- **Rows**
....

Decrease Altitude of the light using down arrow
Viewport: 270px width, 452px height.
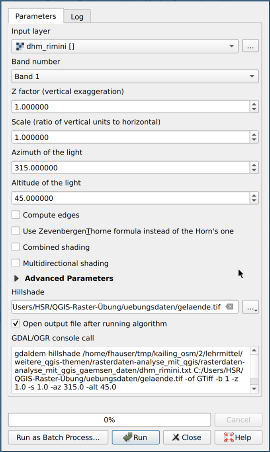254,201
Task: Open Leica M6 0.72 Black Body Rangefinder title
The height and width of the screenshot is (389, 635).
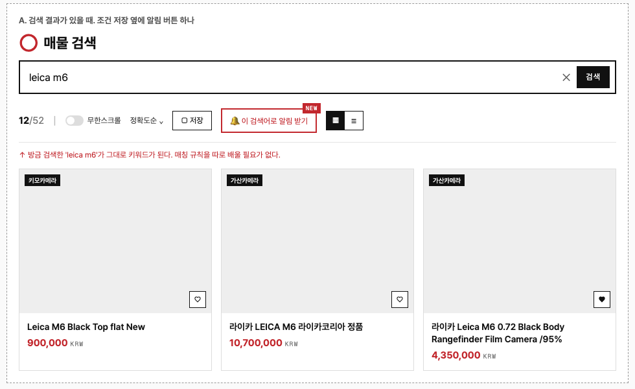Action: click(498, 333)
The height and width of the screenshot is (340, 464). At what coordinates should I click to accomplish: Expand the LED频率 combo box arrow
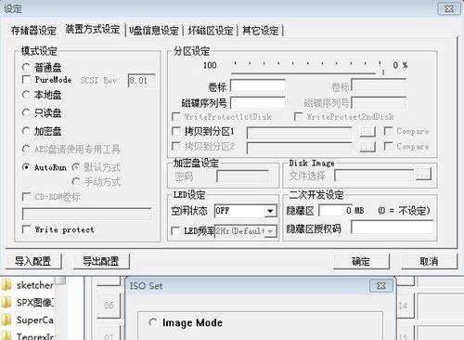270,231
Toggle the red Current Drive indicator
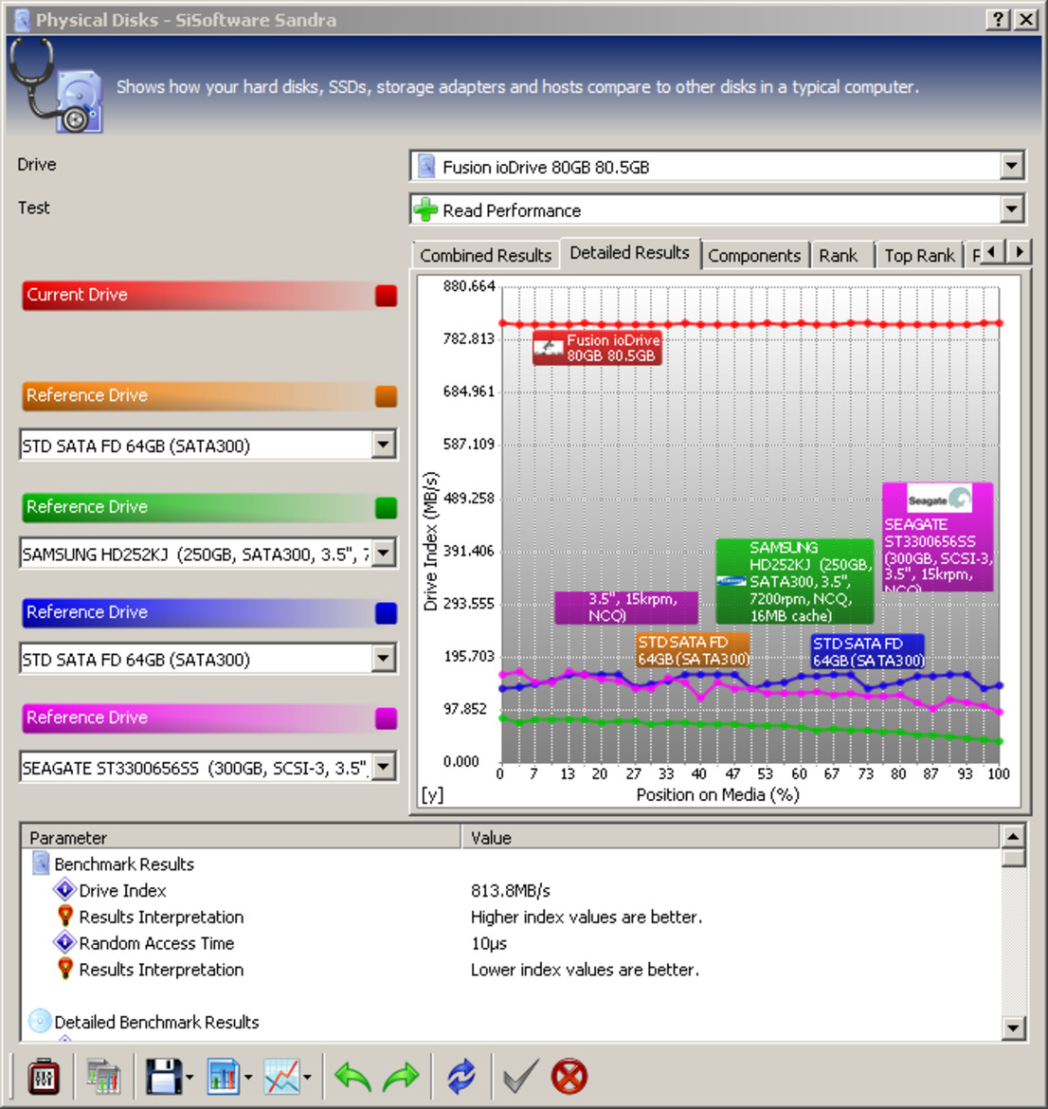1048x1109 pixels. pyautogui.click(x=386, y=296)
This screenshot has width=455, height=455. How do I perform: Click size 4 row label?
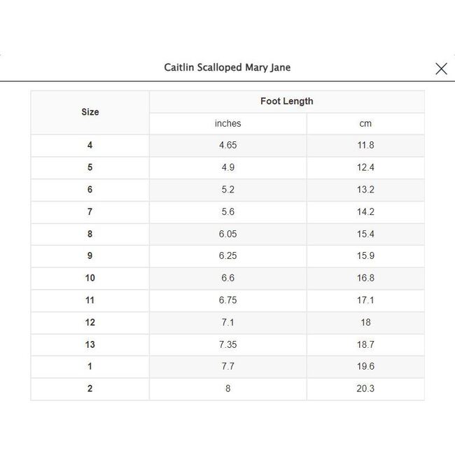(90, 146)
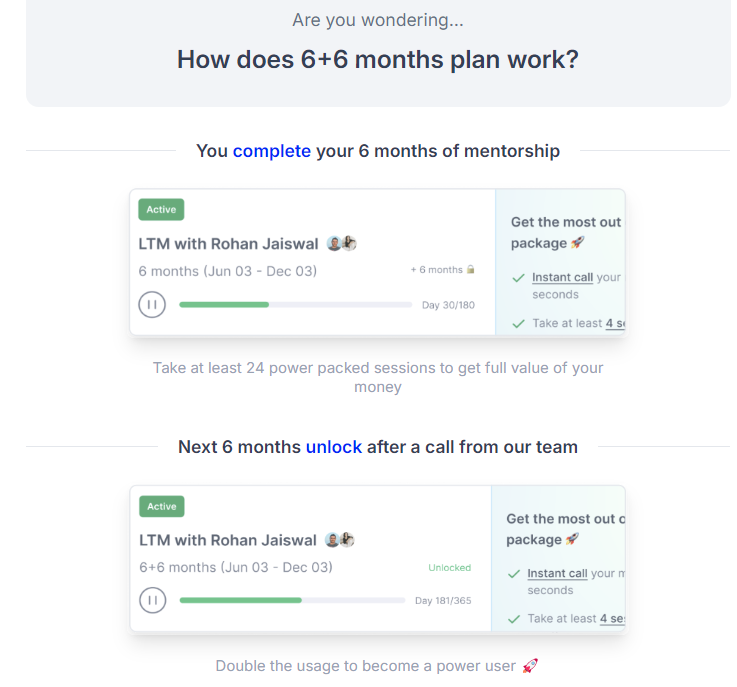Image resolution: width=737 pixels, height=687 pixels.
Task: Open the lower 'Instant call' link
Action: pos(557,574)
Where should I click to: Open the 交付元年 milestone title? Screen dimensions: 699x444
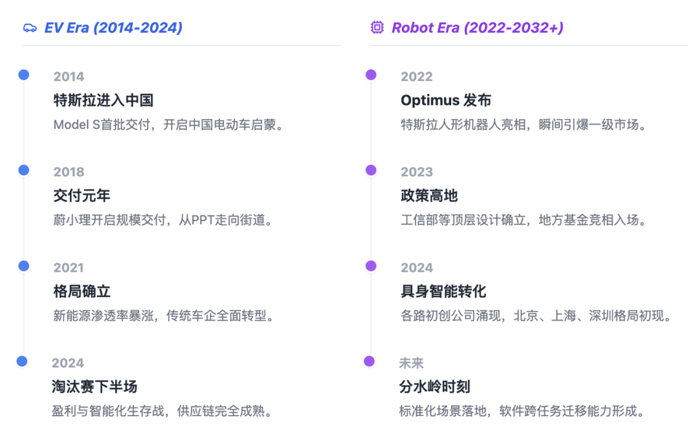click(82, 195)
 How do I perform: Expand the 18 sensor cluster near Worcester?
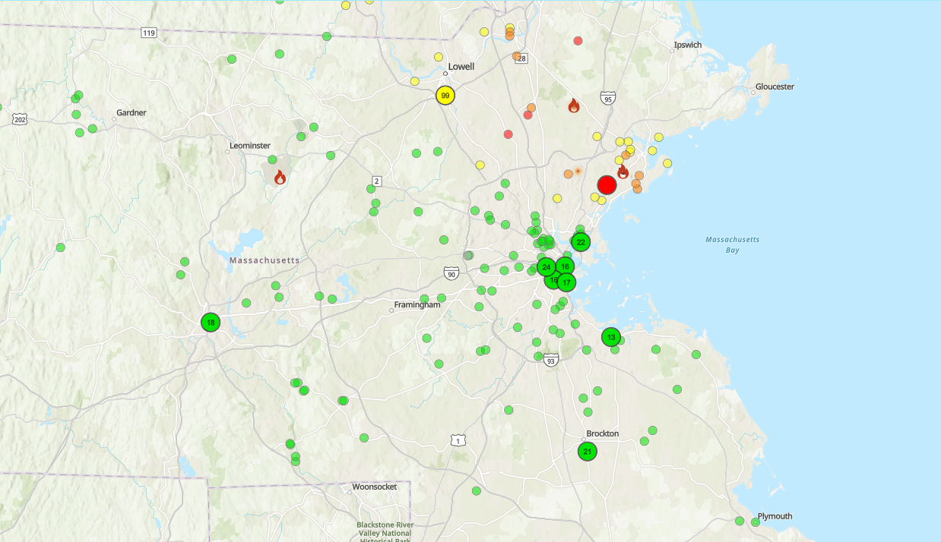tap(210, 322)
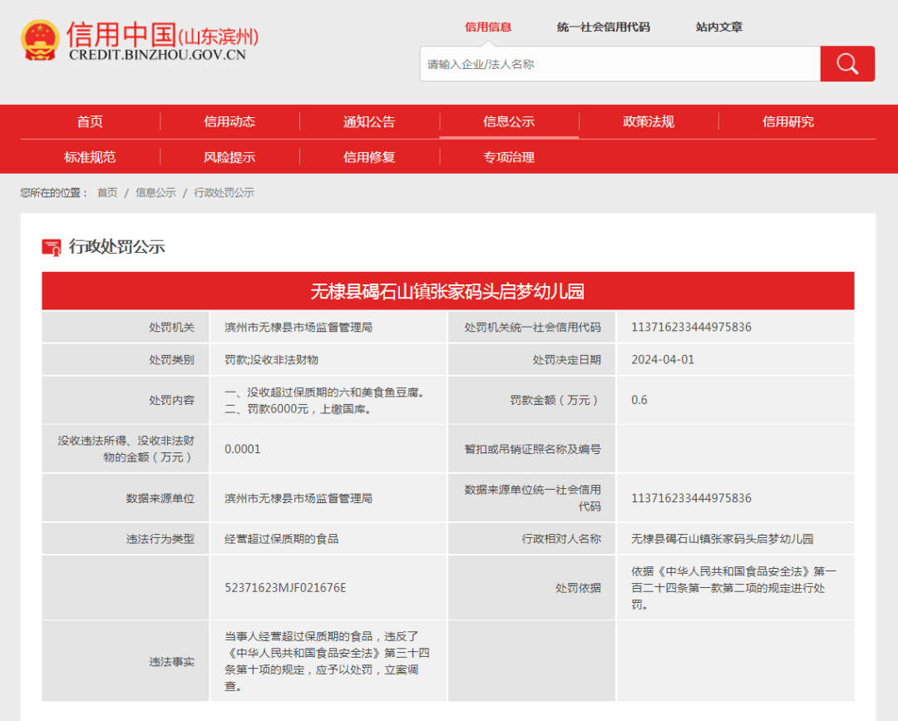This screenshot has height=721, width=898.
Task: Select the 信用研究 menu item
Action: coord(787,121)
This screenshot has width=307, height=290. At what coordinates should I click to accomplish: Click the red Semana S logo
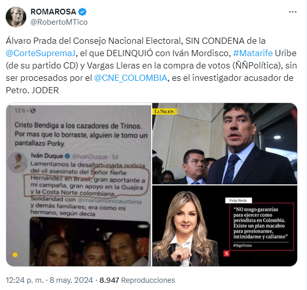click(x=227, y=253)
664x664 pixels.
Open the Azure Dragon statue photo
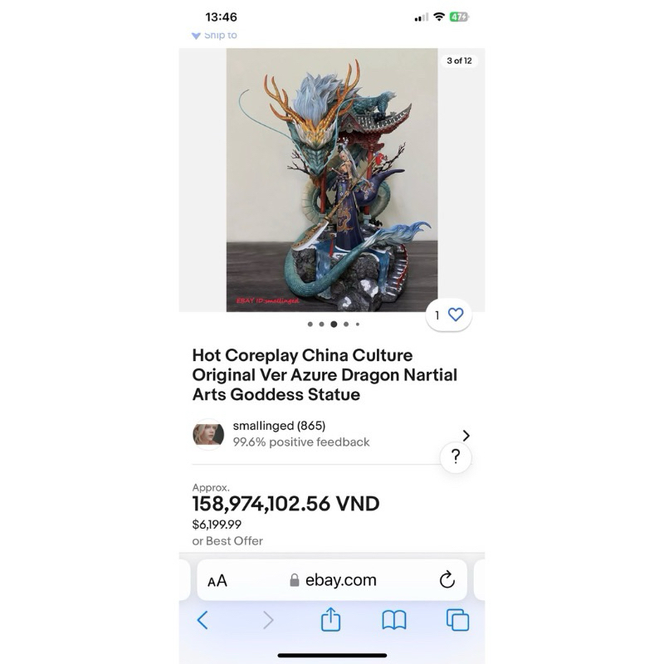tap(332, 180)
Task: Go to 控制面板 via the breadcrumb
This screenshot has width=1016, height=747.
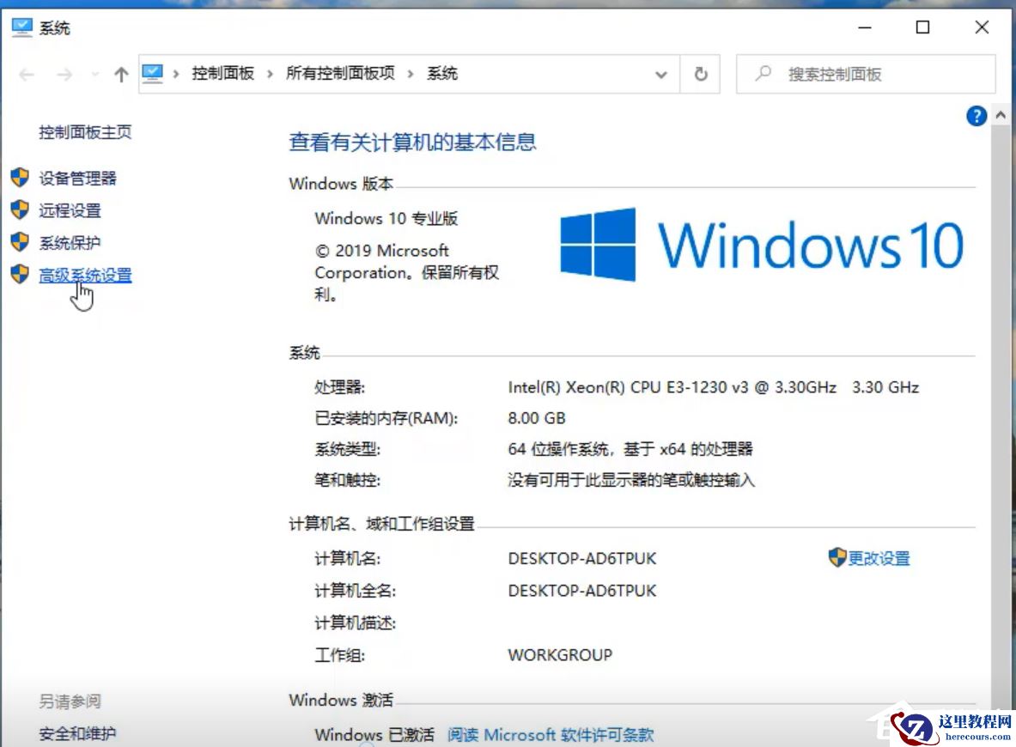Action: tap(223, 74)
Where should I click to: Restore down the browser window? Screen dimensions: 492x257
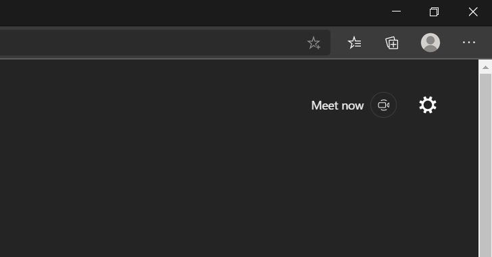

....

- **Exercise**
Copy the stretch from the line containing "Where should I click to: Open" through the end of the items, changing "breadcrumb" to "navigation trail" and leaving everything else as it is. Omit the pictures from your copy.

- **Written response**
Where should I click to: Open the 交付元年 milestone title? Screen dimensions: 699x444
click(82, 195)
 How do I perform: Expand the 18 sensor cluster near Worcester?
tap(210, 322)
This screenshot has height=721, width=898.
Task: Select the 信用研究 menu item
Action: coord(787,121)
This screenshot has width=307, height=290. At what coordinates should I click to accomplish: Click the red Semana S logo
click(x=227, y=253)
664x664 pixels.
Open the Azure Dragon statue photo
tap(332, 180)
Task: Go to 控制面板 via the navigation trail
This screenshot has width=1016, height=747.
Action: tap(223, 74)
Where should I click to: Restore down the browser window? Screen dimensions: 492x257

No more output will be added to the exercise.